Martin Tyler, on commentary for Sky Sports, had branded the City-United shootout as “truth more gripping than fiction”. It turned out that was underselling it.

But, rewind. Before Balotelli receives the ball guess who starts the move he is to finish? Yes, “Kun” Agüero (the moniker from a childhood mispronunciation of his favourite cartoon) has dropped deep to collect possession and find the Italian who waits as the Argentinian curves right, into the area, before completing the one-two. Now, Agüero, ice-cold, leaves Taye Taiwo a spectator with a mesmeric body swerve and smashes a seismic winner past Paddy Kenny in the QPR goal to mainline ecstasy through City supporters, cause torment for all of a United persuasion and create the Premier League’s defining before and after act.

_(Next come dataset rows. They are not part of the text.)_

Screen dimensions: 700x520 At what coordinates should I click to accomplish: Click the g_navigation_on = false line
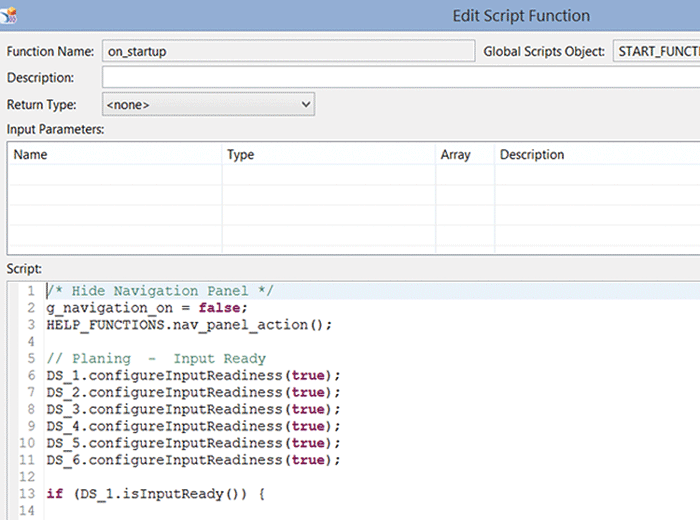coord(146,308)
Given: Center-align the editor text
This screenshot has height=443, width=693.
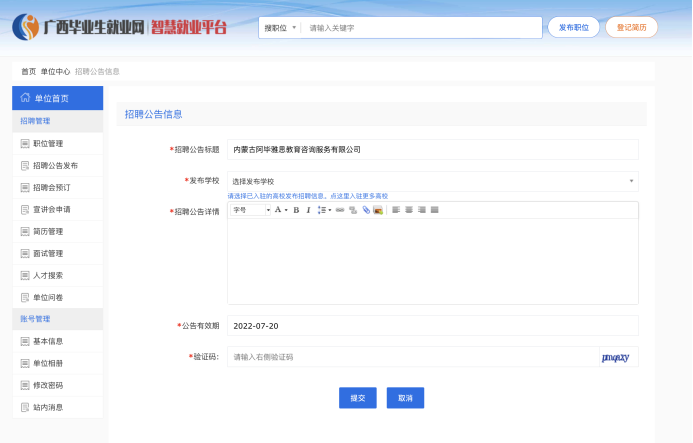Looking at the screenshot, I should pos(409,210).
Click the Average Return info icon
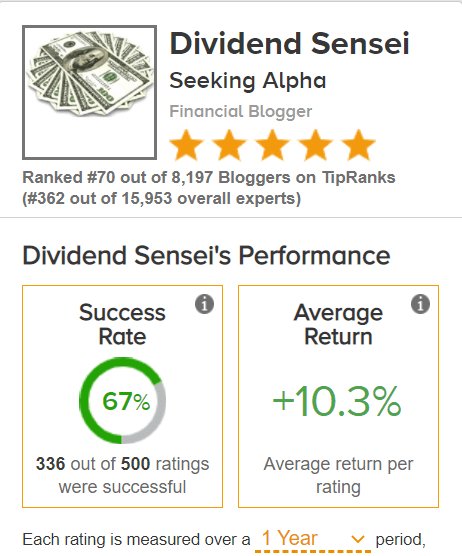 [x=421, y=304]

Manchester City’s fires his title-winning goal past QPR’s Paddy Kenny. Photograph: Dan Rowley/Shutterstock

There will be an appearance from Liam Gallagher in the media room later when the former Oasis frontman and City fanatic, drunk on the win and something more liquid-based, enters to share his bonhomie. Before this, though, back on the pitch, Agüero is wheeling away in celebration, City shirt off, spinning deliriously, having seized an undeniable slice of immortality as the creator of a moment that will be replayed endlessly.

As impressive was what followed. There is no complacency. The first league title Agüero claimed on that sun-honeyed Manchester day was the launchpad for stratospheric achievement. There are four more English championships. There is an FA Cup. Six League Cups. There is, too, the despair of May’s Champions League final defeat by Chelsea, after the heartache of losing the 2014 World Cup showpiece to Germany. Agüero, whose son Benjamin’s grandfather is the late Diego Maradona, is City’s record scorer with 260 goals in 390 appearances, 184 of these in the league, the last two in a fairytale domestic farewell. On as a substitute against Everton, Agüero again sent the adoring congregation ballistic by scoring twice.

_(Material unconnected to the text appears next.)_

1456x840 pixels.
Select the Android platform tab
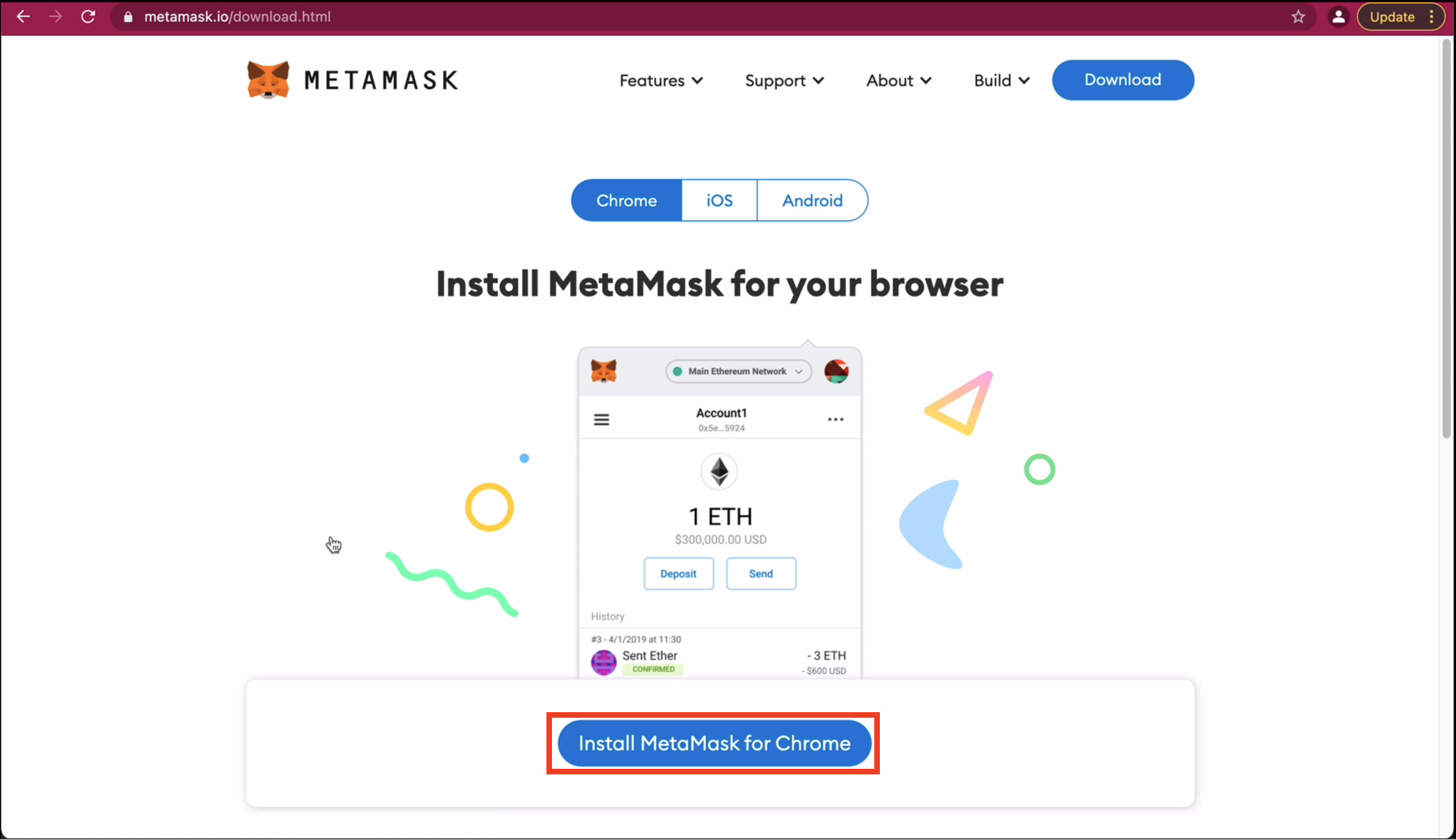pos(812,200)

Sergio Agüero battles with Germany’s Bastian Schweinsteiger during Argentina’s defeat in the 2014 World Cup final. Photograph: Odd Andersen/AFP/Getty Images

Yet during the midpoint of all of this, when Pep Guardiola became City manager in 2016, Agüero had to convince that he could fit the Catalan’s high-press style. Agüero, who endured an uneven relationship with Guardiola, met the challenge, with the latter deserving credit for evolving the centre-forward’s game in the five years before Agüero left for Barcelona.

A free transfer, he scored once in five appearances, in the 2-1 defeat by Real Madrid on 24 October, before the heart condition that has brought an abrupt close to his playing career.

Agüero always played with a cheeky grin and an endearing nonchalance. This best friend of Lionel Messi ended his time at City with that Champions League defeat by Chelsea but he departed the international arena at the pinnacle as part of Argentina’s triumphant Copa América squad in July. Despite not featuring in that final, the triumph is among his most cherished achievements.

Sergio Agüero scores his final goal – for Barcelona at home to Real Madrid in October. Photograph: Albert Gea/Reuters

His final goal, against Real, bookended the first, versus Estudiantes de La Plata. “I was 16,” he told the Guardian in 2013. “I received the ball on the edge of the area, controlled with the left and moved to the right side and hit it hard and it went on the left side of the goalkeeper.”

Grace and menace from start to finish. Agüero departs as what he has always been: a winner.